(Data records)
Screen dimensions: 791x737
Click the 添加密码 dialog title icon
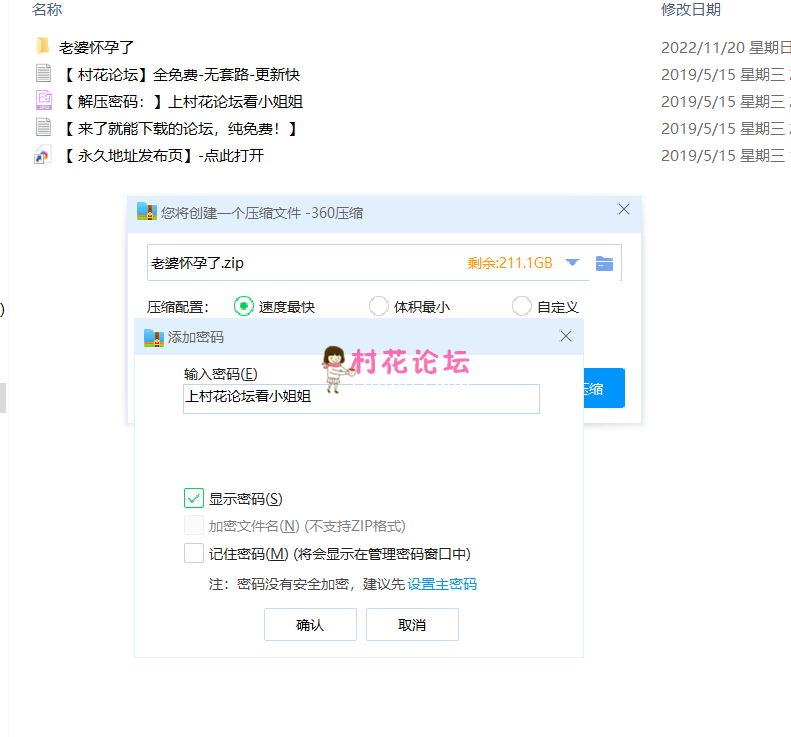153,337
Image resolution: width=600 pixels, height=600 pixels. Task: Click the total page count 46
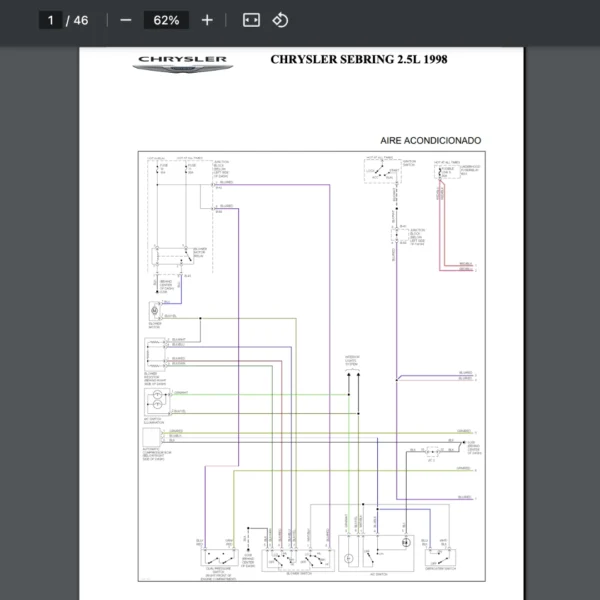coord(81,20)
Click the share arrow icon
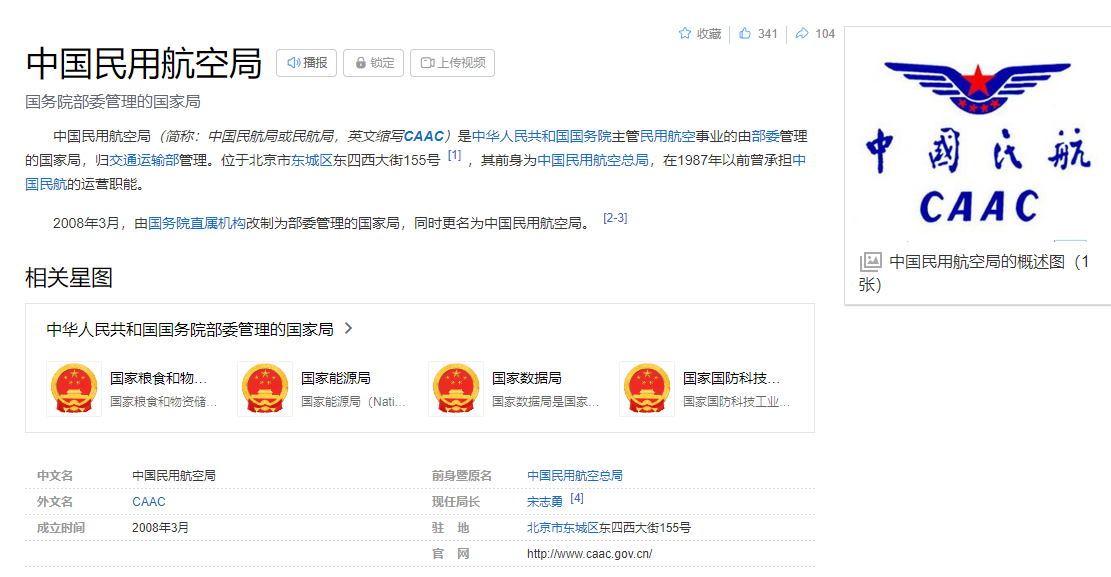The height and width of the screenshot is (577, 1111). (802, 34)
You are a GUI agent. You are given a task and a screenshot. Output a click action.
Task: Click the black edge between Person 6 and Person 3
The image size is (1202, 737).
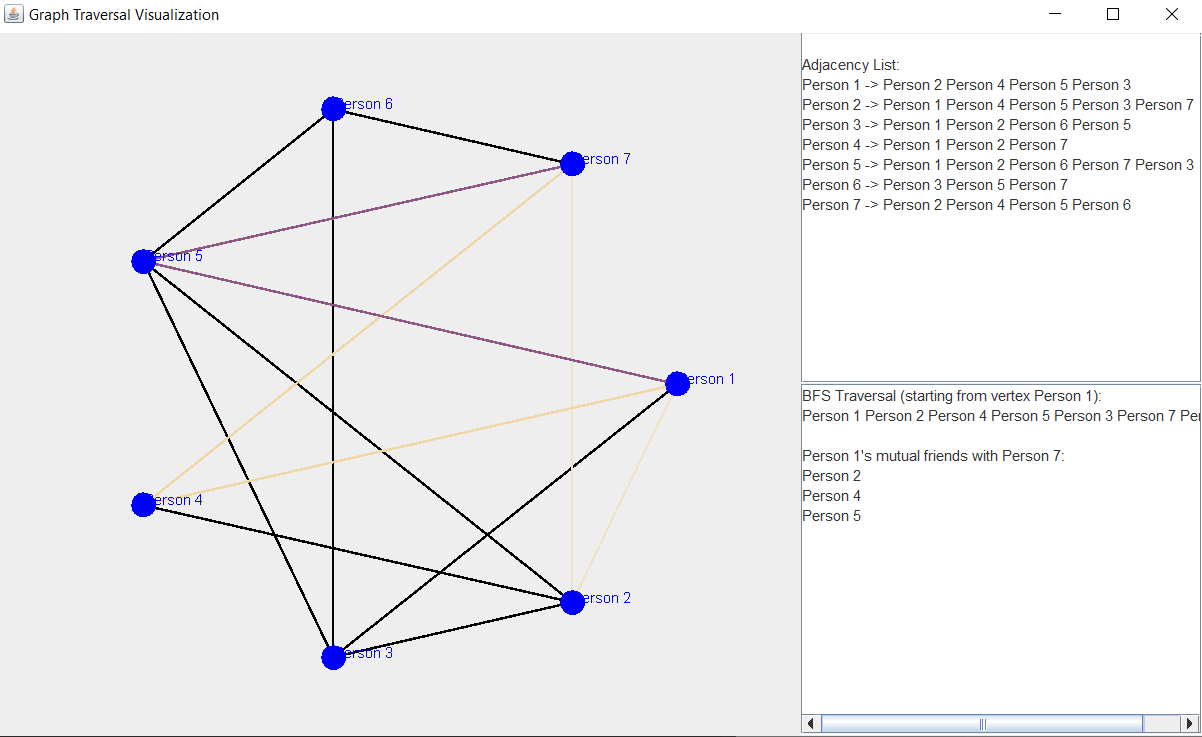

### What this task involves:
Please output all of the data exactly as given, omitting any images it holds.

### Response below:
Screen dimensions: 791x737
Click the 添加密码 dialog title icon
153,337
Image resolution: width=600 pixels, height=600 pixels. Task: Click the total page count 46
coord(81,20)
Click the share arrow icon
The height and width of the screenshot is (577, 1111). (802, 34)
You are a GUI agent. You are given a task and a screenshot. Output a click action.
Task: Click the black edge between Person 6 and Person 3
The image size is (1202, 737).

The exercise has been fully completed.